- Acacia Road Kitengela, Kajiado Kenya

Information
- Type: day and boarding school
- Motto: Knowledge is Power
- Religious affiliation: Christian
- Founded: 2001
- Director: Stephen Kimang'a
- Head teacher: Catherine W. Maina
- Gender: Mixed
- Age: 3 to 14
- Houses: 3
- Colours: Blue and White
- Website: acaciacrest.co.ke

= Acacia Crest Academy =

Religiously affiliated PK-8 school in Kitengela, Kenya

Acacia Crest Academy is a Christian learning institution located in Kitengela, Kenya. It was founded by Mr. and Mrs. Maina, and after a year of construction, Acacia opened in 2001. It is located 8 km from town. The school began with preschool to class 4 initially and as a day school. Boarding facilities were added for 5–8 students.

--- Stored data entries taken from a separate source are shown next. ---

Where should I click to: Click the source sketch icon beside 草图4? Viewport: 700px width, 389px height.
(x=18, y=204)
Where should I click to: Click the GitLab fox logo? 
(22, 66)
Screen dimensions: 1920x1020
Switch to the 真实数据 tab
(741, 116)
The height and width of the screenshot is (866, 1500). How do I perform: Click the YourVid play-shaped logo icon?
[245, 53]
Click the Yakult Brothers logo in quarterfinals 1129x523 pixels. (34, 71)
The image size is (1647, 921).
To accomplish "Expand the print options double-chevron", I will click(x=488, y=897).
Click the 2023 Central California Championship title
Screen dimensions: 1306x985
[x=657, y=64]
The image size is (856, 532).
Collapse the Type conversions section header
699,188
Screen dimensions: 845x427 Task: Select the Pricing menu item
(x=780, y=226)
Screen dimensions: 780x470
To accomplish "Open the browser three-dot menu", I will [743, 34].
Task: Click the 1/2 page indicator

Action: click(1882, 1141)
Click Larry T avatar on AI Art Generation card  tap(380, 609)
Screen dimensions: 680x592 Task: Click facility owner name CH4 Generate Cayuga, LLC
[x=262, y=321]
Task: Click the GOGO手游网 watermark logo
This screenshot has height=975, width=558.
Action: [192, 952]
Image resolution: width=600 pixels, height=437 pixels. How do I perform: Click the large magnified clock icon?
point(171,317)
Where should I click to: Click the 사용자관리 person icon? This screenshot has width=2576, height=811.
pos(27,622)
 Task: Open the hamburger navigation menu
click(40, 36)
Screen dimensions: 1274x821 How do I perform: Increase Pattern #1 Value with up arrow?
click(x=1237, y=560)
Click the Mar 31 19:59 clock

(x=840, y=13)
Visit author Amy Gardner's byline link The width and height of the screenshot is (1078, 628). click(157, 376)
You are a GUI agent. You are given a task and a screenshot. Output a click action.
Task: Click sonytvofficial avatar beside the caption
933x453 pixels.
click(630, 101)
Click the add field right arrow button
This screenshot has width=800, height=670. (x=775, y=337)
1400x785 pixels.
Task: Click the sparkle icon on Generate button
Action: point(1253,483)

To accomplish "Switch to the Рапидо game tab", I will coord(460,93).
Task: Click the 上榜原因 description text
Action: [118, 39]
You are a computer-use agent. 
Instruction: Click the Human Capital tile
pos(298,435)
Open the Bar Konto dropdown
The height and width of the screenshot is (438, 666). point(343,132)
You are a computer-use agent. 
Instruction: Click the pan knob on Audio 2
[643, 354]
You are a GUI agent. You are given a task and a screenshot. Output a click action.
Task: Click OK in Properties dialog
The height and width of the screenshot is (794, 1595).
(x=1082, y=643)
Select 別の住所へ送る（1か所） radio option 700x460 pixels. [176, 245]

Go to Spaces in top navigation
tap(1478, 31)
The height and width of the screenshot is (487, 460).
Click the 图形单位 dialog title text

It is a Christian school and Christianity is the foundation of its morals. The school is a member of the Kenya Private Schools Association (KPSA), in which the eighth class students sit for the Kenya Certificate of Primary Education (KCPE). The first KCPE was held in 2005, where the first student earned an outstanding 435 marks out of 500.

==History==
Before the couple thought of building a school in the municipality, most of Kitengela was a bushy grassland. Kitengela at that time had not become a Nairobi suburb. Rapid growth came later. It was cited as one of Kenya's fastest-growing towns. After the school opened, co-founder Catherine Maina experienced a difficult time. Most of the pioneer parents removed their children, leaving only two students in class 2.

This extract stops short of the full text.